Saved entries:
────────────────────
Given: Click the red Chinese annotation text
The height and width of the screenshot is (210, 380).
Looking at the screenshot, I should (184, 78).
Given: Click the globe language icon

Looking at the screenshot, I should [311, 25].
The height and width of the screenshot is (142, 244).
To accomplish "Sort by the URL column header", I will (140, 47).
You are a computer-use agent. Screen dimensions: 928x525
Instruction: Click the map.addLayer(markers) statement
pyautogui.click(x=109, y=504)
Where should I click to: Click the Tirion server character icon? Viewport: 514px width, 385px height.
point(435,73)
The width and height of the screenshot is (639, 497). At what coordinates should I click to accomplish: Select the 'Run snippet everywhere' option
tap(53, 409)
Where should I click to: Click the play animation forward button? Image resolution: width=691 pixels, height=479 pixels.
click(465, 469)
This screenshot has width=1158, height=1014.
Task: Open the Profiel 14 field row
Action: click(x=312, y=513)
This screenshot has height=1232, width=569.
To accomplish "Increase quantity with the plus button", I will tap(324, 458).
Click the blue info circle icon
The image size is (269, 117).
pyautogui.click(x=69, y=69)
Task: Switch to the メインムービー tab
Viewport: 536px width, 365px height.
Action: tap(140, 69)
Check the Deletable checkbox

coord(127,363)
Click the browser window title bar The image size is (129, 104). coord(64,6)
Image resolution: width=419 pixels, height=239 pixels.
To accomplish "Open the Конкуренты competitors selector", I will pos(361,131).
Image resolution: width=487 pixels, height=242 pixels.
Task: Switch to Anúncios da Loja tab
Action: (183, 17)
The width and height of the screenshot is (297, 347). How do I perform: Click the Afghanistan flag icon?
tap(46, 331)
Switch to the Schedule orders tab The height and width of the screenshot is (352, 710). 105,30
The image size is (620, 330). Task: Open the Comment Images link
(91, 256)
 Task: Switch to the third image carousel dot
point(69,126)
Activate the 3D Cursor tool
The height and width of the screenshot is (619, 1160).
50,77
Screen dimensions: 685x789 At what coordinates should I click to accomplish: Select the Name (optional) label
────────────────────
→ GOAL OF THE EXERCISE
Copy every line of the records above exactly.

→ TASK OUTPUT
Given: Click the red Chinese annotation text
The height and width of the screenshot is (210, 380).
Looking at the screenshot, I should (184, 78).
Given: Click the globe language icon

Looking at the screenshot, I should [311, 25].
The height and width of the screenshot is (142, 244).
To accomplish "Sort by the URL column header", I will (140, 47).
You are a computer-use agent. Screen dimensions: 928x525
Instruction: Click the map.addLayer(markers) statement
pyautogui.click(x=109, y=504)
Where should I click to: Click the Tirion server character icon? Viewport: 514px width, 385px height.
point(435,73)
The width and height of the screenshot is (639, 497). At what coordinates should I click to accomplish: Select the 'Run snippet everywhere' option
tap(53, 409)
Where should I click to: Click the play animation forward button? Image resolution: width=691 pixels, height=479 pixels.
click(465, 469)
This screenshot has width=1158, height=1014.
Task: Open the Profiel 14 field row
Action: click(x=312, y=513)
This screenshot has height=1232, width=569.
To accomplish "Increase quantity with the plus button", I will tap(324, 458).
Click the blue info circle icon
The image size is (269, 117).
pyautogui.click(x=69, y=69)
Task: Switch to the メインムービー tab
Viewport: 536px width, 365px height.
Action: tap(140, 69)
Check the Deletable checkbox

coord(127,363)
Click the browser window title bar The image size is (129, 104). coord(64,6)
Image resolution: width=419 pixels, height=239 pixels.
To accomplish "Open the Конкуренты competitors selector", I will pos(361,131).
Image resolution: width=487 pixels, height=242 pixels.
Task: Switch to Anúncios da Loja tab
Action: (183, 17)
The width and height of the screenshot is (297, 347). How do I perform: Click the Afghanistan flag icon?
tap(46, 331)
Switch to the Schedule orders tab The height and width of the screenshot is (352, 710). 105,30
The image size is (620, 330). Task: Open the Comment Images link
(91, 256)
 Task: Switch to the third image carousel dot
point(69,126)
Activate the 3D Cursor tool
The height and width of the screenshot is (619, 1160).
50,77
Screen dimensions: 685x789 At what coordinates should I click to accomplish: Select the Name (optional) label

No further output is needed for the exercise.